* **Material provided**
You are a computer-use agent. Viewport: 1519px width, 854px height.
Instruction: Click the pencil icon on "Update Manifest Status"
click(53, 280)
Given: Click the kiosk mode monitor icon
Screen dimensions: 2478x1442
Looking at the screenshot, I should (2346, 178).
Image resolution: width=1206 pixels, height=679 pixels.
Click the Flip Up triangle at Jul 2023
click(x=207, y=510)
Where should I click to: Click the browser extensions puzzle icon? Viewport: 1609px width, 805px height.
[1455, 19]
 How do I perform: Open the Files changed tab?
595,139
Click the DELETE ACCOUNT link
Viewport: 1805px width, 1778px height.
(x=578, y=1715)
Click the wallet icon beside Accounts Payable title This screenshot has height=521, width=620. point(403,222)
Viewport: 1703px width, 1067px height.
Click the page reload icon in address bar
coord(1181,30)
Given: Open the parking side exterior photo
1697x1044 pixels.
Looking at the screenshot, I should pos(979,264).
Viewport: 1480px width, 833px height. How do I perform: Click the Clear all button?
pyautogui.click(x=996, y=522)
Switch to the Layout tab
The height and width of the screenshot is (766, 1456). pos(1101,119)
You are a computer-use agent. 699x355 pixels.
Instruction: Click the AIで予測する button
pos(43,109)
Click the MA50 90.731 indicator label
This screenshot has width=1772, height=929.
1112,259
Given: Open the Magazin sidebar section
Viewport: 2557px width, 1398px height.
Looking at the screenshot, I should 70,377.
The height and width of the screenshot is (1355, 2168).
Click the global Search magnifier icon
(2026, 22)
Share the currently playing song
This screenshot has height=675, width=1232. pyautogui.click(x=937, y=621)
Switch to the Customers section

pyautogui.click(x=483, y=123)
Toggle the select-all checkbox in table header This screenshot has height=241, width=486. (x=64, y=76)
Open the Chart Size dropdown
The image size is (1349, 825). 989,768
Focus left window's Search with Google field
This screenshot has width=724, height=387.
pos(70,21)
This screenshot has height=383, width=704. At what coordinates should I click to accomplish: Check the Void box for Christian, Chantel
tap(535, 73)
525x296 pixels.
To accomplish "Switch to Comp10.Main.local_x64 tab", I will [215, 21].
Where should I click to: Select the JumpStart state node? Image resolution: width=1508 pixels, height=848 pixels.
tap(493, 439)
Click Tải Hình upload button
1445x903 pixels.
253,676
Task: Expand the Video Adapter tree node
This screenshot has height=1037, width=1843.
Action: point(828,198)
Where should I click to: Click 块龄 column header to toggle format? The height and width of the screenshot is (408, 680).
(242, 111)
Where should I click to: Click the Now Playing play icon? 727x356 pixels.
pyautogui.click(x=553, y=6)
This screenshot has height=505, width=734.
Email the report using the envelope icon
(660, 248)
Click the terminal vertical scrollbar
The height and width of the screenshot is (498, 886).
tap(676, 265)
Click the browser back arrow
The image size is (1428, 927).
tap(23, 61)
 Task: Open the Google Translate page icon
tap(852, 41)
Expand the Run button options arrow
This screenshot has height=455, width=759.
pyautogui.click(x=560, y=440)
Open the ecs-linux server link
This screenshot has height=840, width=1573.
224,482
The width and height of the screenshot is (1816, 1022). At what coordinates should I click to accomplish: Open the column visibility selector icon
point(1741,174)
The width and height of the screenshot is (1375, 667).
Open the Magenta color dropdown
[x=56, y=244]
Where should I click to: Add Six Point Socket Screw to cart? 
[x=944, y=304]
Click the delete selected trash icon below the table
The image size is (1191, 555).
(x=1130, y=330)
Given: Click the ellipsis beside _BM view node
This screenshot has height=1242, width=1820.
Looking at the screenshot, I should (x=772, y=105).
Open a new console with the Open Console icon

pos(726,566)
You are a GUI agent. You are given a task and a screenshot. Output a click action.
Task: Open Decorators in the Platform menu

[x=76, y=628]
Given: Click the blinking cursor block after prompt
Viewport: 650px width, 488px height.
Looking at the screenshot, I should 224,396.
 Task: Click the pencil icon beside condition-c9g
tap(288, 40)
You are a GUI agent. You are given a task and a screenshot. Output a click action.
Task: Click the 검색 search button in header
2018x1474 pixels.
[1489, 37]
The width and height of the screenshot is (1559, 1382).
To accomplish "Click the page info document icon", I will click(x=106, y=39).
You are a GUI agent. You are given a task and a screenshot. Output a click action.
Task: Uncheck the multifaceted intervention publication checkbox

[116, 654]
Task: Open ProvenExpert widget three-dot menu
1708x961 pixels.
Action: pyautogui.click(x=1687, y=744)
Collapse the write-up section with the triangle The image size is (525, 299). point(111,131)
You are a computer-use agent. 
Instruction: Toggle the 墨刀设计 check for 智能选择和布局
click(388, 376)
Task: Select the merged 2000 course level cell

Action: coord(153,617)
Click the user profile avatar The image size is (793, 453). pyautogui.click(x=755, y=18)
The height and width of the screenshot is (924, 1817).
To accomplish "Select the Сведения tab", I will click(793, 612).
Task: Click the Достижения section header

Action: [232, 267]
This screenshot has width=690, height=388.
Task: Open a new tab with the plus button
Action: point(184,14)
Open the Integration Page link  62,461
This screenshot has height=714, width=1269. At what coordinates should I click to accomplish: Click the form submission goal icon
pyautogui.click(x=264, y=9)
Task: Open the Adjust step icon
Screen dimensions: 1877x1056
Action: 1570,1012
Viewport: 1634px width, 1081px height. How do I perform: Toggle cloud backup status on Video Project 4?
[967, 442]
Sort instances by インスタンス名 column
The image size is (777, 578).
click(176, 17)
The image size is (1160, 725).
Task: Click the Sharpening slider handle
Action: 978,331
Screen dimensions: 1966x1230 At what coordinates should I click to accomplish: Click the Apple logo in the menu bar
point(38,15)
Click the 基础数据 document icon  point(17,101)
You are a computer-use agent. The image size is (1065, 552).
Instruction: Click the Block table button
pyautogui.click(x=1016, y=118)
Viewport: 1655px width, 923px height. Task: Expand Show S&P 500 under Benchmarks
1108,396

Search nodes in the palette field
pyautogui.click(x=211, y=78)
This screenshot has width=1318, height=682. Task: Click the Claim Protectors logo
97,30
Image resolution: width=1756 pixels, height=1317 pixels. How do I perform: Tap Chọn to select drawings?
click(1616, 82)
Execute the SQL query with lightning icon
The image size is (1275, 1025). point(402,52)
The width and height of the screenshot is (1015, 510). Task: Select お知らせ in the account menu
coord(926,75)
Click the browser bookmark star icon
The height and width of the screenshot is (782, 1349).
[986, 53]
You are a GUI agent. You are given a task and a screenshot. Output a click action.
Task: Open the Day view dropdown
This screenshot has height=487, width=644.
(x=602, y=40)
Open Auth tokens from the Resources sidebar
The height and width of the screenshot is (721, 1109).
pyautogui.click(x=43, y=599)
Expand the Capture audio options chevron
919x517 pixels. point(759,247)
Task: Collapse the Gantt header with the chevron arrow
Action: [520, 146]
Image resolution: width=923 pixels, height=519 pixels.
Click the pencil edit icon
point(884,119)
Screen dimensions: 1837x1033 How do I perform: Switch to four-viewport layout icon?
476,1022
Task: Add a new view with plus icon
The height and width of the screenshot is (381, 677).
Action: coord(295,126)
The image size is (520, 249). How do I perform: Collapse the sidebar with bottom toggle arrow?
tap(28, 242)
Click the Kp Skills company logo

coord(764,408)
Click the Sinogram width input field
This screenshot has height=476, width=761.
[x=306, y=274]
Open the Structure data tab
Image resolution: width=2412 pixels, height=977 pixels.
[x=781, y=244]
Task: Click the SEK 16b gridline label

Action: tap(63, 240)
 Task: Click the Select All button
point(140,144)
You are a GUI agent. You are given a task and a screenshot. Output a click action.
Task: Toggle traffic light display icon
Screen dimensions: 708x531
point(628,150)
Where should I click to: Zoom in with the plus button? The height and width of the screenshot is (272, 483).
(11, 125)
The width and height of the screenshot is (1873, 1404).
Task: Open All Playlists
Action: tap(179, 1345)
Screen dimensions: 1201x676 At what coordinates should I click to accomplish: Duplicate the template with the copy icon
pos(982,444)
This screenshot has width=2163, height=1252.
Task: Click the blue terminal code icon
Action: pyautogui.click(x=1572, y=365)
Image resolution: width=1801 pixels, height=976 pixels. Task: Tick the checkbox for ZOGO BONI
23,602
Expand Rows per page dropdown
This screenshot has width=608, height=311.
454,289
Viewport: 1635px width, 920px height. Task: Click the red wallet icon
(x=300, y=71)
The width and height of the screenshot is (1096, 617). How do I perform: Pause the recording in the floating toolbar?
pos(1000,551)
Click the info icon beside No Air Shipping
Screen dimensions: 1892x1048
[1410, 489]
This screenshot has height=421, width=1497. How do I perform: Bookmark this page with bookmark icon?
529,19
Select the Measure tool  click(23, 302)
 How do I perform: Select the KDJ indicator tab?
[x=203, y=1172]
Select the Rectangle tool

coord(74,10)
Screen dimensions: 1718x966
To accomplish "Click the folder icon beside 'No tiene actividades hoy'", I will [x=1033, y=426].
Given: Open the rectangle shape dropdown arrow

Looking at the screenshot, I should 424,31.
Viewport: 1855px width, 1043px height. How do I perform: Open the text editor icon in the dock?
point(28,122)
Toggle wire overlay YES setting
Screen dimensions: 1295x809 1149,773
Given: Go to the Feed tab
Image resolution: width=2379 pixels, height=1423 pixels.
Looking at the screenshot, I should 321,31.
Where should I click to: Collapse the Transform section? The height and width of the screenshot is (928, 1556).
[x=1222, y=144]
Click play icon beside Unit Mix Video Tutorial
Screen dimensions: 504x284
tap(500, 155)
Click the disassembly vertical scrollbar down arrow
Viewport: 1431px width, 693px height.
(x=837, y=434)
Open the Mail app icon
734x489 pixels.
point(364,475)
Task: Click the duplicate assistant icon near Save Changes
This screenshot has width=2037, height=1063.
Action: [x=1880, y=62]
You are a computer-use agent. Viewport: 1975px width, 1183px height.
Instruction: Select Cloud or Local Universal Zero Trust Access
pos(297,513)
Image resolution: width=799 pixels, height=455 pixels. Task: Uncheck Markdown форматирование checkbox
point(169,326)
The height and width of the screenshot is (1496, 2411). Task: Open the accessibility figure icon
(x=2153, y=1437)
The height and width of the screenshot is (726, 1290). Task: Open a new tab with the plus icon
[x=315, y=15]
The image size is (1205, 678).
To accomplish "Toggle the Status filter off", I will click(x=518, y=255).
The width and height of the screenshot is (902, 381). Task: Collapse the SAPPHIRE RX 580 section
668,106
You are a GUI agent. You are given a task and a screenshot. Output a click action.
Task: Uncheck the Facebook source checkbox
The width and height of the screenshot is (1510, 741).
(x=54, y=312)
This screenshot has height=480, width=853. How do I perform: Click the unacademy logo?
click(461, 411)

* **Activity**
Show all lines above that contain "computer".

* **Solution for this exercise**
You are a computer-use agent. Viewport: 1519px width, 854px height.
You are a computer-use agent. 699x355 pixels.
You are a computer-use agent. 
You are a computer-use agent. The image size is (1065, 552).
You are a computer-use agent. Viewport: 1975px width, 1183px height.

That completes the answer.